(Entries from a dataset)
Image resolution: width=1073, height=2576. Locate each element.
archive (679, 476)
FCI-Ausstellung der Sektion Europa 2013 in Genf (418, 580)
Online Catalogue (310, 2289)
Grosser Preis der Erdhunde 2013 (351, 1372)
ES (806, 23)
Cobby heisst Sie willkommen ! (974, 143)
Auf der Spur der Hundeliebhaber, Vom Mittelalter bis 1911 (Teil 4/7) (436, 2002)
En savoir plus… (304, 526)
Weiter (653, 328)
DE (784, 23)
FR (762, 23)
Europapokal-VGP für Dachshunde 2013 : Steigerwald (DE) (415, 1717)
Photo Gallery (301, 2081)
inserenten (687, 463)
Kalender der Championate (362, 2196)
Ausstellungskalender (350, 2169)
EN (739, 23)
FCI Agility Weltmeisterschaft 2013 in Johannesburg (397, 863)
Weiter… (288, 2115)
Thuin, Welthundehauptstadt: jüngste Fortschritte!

==

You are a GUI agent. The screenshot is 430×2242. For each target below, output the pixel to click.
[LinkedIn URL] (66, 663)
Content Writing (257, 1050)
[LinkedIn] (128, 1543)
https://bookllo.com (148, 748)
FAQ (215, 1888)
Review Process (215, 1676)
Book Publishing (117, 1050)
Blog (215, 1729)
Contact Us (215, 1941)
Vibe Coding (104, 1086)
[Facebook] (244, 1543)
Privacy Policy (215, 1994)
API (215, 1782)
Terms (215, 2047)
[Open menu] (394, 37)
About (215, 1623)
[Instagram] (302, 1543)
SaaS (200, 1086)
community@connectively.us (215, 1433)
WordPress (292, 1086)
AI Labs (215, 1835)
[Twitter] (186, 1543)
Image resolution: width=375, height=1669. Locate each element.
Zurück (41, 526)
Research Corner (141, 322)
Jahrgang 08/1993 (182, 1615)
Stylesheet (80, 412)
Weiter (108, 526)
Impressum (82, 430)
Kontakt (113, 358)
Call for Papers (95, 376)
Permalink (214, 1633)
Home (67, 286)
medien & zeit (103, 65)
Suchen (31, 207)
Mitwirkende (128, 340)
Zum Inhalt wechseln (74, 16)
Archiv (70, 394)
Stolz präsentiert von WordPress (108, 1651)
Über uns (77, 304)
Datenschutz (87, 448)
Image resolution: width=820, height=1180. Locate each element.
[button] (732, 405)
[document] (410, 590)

==

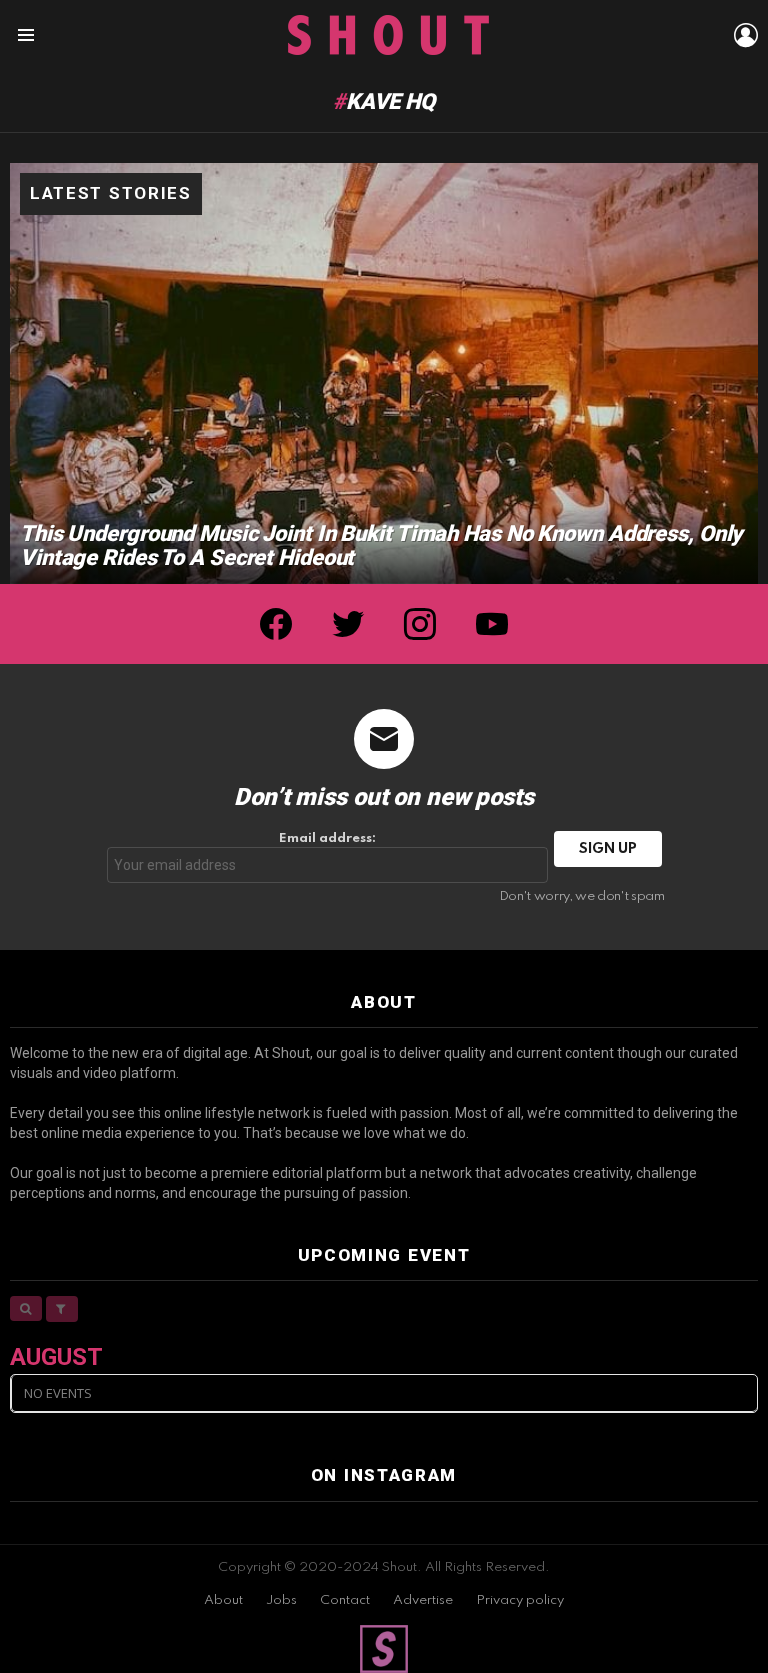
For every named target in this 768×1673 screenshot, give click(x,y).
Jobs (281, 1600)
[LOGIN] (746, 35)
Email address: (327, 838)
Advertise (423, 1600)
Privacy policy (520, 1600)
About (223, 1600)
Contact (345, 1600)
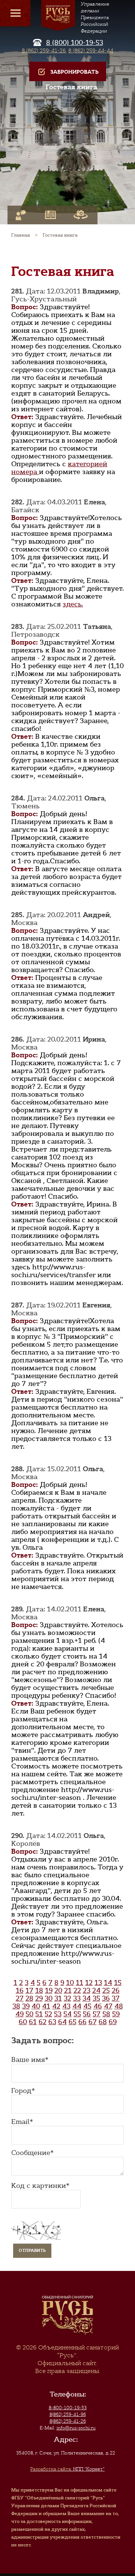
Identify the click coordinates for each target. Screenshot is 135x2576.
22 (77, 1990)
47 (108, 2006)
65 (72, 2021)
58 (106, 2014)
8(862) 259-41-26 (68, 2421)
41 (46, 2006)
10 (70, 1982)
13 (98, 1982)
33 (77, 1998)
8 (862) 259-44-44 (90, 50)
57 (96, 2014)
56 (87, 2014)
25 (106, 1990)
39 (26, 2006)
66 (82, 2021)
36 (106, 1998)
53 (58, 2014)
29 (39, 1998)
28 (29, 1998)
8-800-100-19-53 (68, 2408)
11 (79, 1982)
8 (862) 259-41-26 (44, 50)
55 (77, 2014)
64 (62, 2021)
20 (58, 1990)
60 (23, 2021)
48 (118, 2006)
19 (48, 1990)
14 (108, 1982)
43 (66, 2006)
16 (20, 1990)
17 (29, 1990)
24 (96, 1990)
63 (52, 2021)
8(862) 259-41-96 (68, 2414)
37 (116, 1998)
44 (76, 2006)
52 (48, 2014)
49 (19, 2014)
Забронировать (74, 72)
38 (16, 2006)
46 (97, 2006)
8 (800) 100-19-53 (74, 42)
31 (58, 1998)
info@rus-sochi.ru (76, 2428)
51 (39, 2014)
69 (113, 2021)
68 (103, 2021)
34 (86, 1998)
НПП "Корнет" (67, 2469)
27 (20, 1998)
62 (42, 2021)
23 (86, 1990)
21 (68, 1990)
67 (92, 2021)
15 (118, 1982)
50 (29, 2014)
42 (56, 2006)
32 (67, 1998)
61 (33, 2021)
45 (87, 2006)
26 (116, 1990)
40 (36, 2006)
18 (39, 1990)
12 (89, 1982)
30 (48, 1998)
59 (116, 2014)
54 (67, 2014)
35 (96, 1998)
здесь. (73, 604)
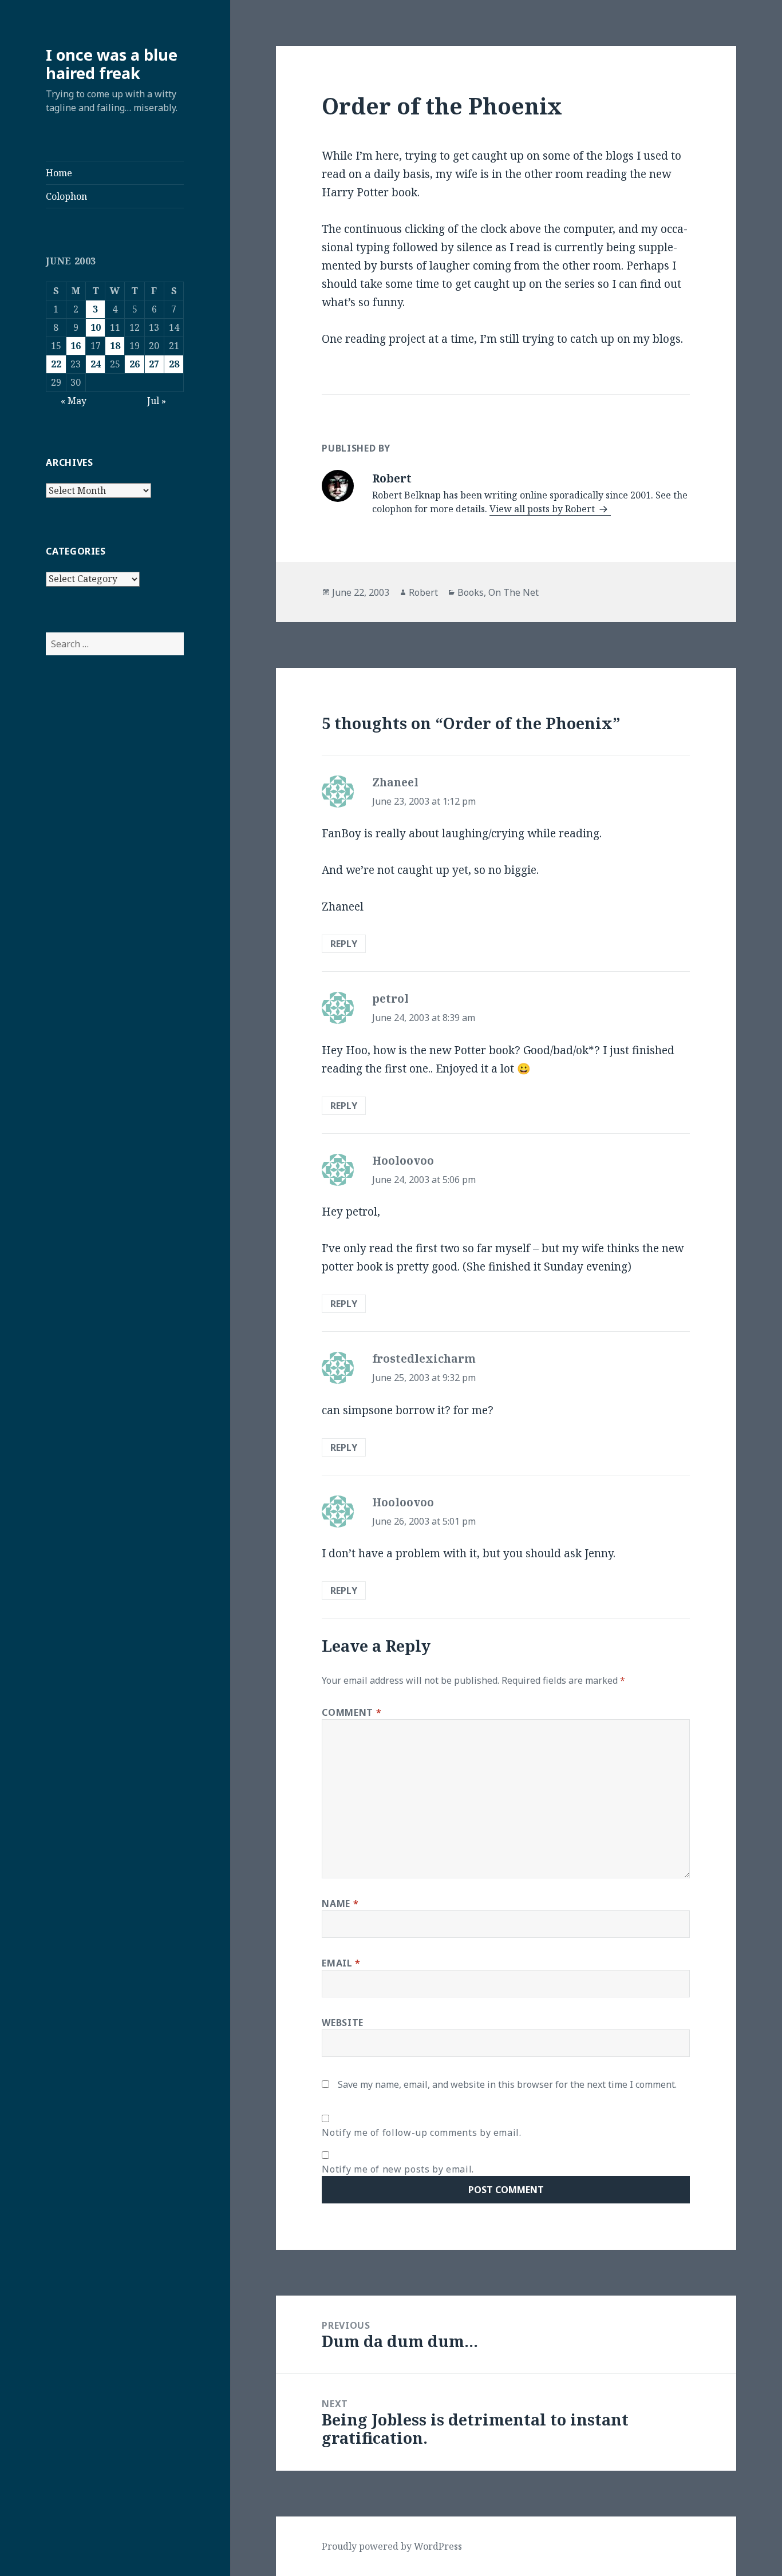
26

### PROBLEM REQUIREMENTS
Can you quote the entries above, running from the line that contains "Mitwirkende (128, 340)" through the line that contains "[button] (732, 405)", and only those lines, word for word?

### RESPONSE FOR THIS EXERCISE
Mitwirkende (128, 340)
Zum Inhalt wechseln (74, 16)
Archiv (70, 394)
Stolz präsentiert von WordPress (108, 1651)
Über uns (77, 304)
Datenschutz (87, 448)
Image resolution: width=820, height=1180. Locate each element.
[button] (732, 405)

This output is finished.